We devour media at a staggering rate. The average American spent almost 12 hours a day with the various forms of media in 1999. We are also in the midst of an unprecedented technological revolution - based around digital technologies, typified by the internet - that looks to weave media and electronic communication into nearly every waking moment of our working lives.

In conventional parlance, these developments are presented as benign; they are all about liberating individuals, investors and consumers from the constraints of time and space, while offering a cornucopia of exciting new options and possibilities.

That, however, is a superficial and misleading perspective on what is happening. Indeed, when one lifts the hood, so to speak, to see what is driving the media revolution, a very different picture emerges. It is instead a world where highly concentrated corporate power is pulling the strings.

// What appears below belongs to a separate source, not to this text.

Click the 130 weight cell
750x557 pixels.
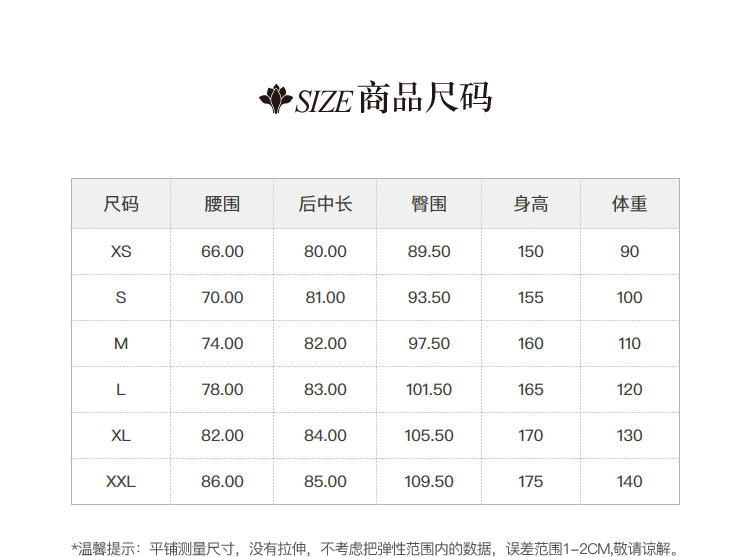coord(629,435)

Yet the issue of the media barely registers. The structures of our media, the concentration of their ownership, the role that they play in shaping the lives of our children, in commercialising our culture and in warping our elections has been off-limits. When we examine the reality of the media in the year 2000, however, it becomes clear that this circumstance must shift.

In the year 2000, the US media system is dominated by fewer than 10 transnational conglomerates, such as Disney, AOL-TimeWarner, News Corporation, Viacom and Bertelsmann. Their media revenues range from roughly $8bn to $30bn per year, and they tend to have holdings in numerous media sectors.

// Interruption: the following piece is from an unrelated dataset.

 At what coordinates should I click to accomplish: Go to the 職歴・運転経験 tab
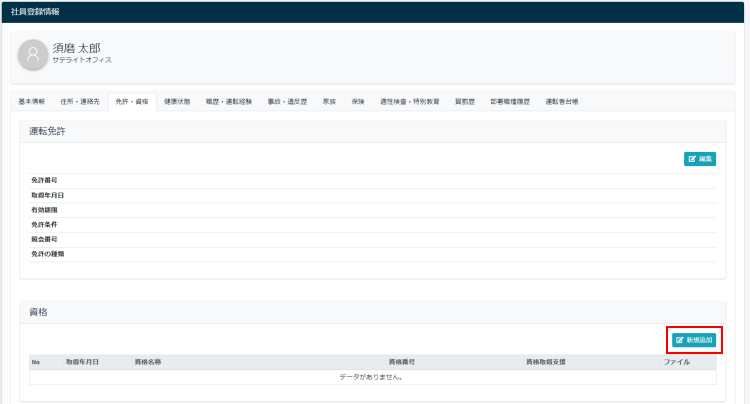229,102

AOL-TimeWarner, for example, ranks among the largest players in film production, recorded music, TV show production, cable TV channels, book publishing, magazine publishing and internet service provision.

The great profit in media today comes from making a movie or TV show and milking it for maximum return through spin-off books, CDs, video games and merchandise.

Another 12 to 15 firms, which do from $2bn or $3bn to $8bn per year in business, round out the system. These firms - such as Comcast, Hearst and Gannett - tend to be less developed conglomerates, focusing on only two or three media sectors. All in all, these two dozen or so firms control the overwhelming percentage of movies, TV shows, cable systems, cable channels, TV stations, radio stations, books, magazines, newspapers, billboards, music and TV networks that constitute the media culture of our lives. It is an extraordinary degree of economic and social power in a very few hands.

It has not always been this way. Much of this concentration has taken place in the past few decades, as technology and market imperatives made concentration and conglomeration far more attractive and necessary. Today it is impossible for the small independent firm to be anything but a marginal player in the industries mentioned above. In America, the flames of media concentration were fanned by government "deregulation", most notably the Telecommunications Act 1996.

Congressional approval of the Act, after only a stilted and disengaged debate, was a historic turning-point in media policy-making in the United States, as it permitted a consolidation of media and communication that had previously been unthinkable.

Such concentration of media ownership is clearly negative by any standard that cherishes free speech and diversity in the marketplace of ideas. As massive media corporations commercially carpet-bomb society, their ability to provide material with editorial and creative integrity declines.

It is not that the individuals who run these systems are bad people; but they do destructive things by rationally following the market cues they are given. We have a media system set up to serve private investors, first and foremost, not public citizens.